EXERCISE GOAL » The expected response is the entire set of entries, copied exactly.
*** Opening of DATA UNDER STUDY ***
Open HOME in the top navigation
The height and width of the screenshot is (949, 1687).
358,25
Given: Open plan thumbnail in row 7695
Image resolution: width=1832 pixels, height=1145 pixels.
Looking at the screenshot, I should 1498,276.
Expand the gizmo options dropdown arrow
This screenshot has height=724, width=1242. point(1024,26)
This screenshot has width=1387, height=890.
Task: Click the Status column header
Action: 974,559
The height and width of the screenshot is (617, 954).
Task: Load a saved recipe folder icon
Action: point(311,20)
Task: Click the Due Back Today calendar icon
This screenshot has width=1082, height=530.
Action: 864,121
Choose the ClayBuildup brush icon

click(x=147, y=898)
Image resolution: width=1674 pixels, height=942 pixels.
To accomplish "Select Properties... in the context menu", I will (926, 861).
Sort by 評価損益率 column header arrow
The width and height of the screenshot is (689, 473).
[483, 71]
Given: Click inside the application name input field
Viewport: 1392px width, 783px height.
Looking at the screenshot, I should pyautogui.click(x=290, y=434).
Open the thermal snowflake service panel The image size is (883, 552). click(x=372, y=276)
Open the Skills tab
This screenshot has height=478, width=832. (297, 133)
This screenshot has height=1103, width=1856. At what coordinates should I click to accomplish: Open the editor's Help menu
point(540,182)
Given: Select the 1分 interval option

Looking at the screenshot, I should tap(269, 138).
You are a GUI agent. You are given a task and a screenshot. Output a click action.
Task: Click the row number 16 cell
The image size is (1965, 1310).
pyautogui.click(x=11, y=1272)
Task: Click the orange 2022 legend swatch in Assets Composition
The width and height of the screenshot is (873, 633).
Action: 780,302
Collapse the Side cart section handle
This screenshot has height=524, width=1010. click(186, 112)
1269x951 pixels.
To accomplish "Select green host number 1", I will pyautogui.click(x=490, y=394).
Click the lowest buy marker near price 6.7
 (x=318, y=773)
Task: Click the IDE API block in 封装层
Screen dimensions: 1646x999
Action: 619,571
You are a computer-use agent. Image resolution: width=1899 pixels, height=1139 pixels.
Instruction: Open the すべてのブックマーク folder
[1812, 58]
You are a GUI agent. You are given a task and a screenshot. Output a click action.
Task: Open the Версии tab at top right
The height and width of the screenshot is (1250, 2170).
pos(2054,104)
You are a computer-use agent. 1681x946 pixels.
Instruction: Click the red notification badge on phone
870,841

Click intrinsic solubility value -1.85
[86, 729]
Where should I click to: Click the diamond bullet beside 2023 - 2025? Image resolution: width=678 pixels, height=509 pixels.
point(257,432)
*** Close of DATA UNDER STUDY ***
ANSWER AREA »
Open HOME in the top navigation
The height and width of the screenshot is (949, 1687).
358,25
Given: Open plan thumbnail in row 7695
Image resolution: width=1832 pixels, height=1145 pixels.
Looking at the screenshot, I should 1498,276.
Expand the gizmo options dropdown arrow
This screenshot has height=724, width=1242. point(1024,26)
This screenshot has width=1387, height=890.
Task: Click the Status column header
Action: 974,559
The height and width of the screenshot is (617, 954).
Task: Load a saved recipe folder icon
Action: point(311,20)
Task: Click the Due Back Today calendar icon
This screenshot has width=1082, height=530.
Action: 864,121
Choose the ClayBuildup brush icon

click(x=147, y=898)
Image resolution: width=1674 pixels, height=942 pixels.
To accomplish "Select Properties... in the context menu", I will (926, 861).
Sort by 評価損益率 column header arrow
The width and height of the screenshot is (689, 473).
[483, 71]
Given: Click inside the application name input field
Viewport: 1392px width, 783px height.
Looking at the screenshot, I should pyautogui.click(x=290, y=434).
Open the thermal snowflake service panel The image size is (883, 552). click(x=372, y=276)
Open the Skills tab
This screenshot has height=478, width=832. (297, 133)
This screenshot has height=1103, width=1856. At what coordinates should I click to accomplish: Open the editor's Help menu
point(540,182)
Given: Select the 1分 interval option

Looking at the screenshot, I should tap(269, 138).
You are a GUI agent. You are given a task and a screenshot. Output a click action.
Task: Click the row number 16 cell
The image size is (1965, 1310).
pyautogui.click(x=11, y=1272)
Task: Click the orange 2022 legend swatch in Assets Composition
The width and height of the screenshot is (873, 633).
Action: 780,302
Collapse the Side cart section handle
This screenshot has height=524, width=1010. click(186, 112)
1269x951 pixels.
To accomplish "Select green host number 1", I will pyautogui.click(x=490, y=394).
Click the lowest buy marker near price 6.7
 (x=318, y=773)
Task: Click the IDE API block in 封装层
Screen dimensions: 1646x999
Action: 619,571
You are a computer-use agent. Image resolution: width=1899 pixels, height=1139 pixels.
Instruction: Open the すべてのブックマーク folder
[1812, 58]
You are a GUI agent. You are given a task and a screenshot. Output a click action.
Task: Open the Версии tab at top right
The height and width of the screenshot is (1250, 2170).
pos(2054,104)
You are a computer-use agent. 1681x946 pixels.
Instruction: Click the red notification badge on phone
870,841

Click intrinsic solubility value -1.85
[86, 729]
Where should I click to: Click the diamond bullet beside 2023 - 2025? Image resolution: width=678 pixels, height=509 pixels.
point(257,432)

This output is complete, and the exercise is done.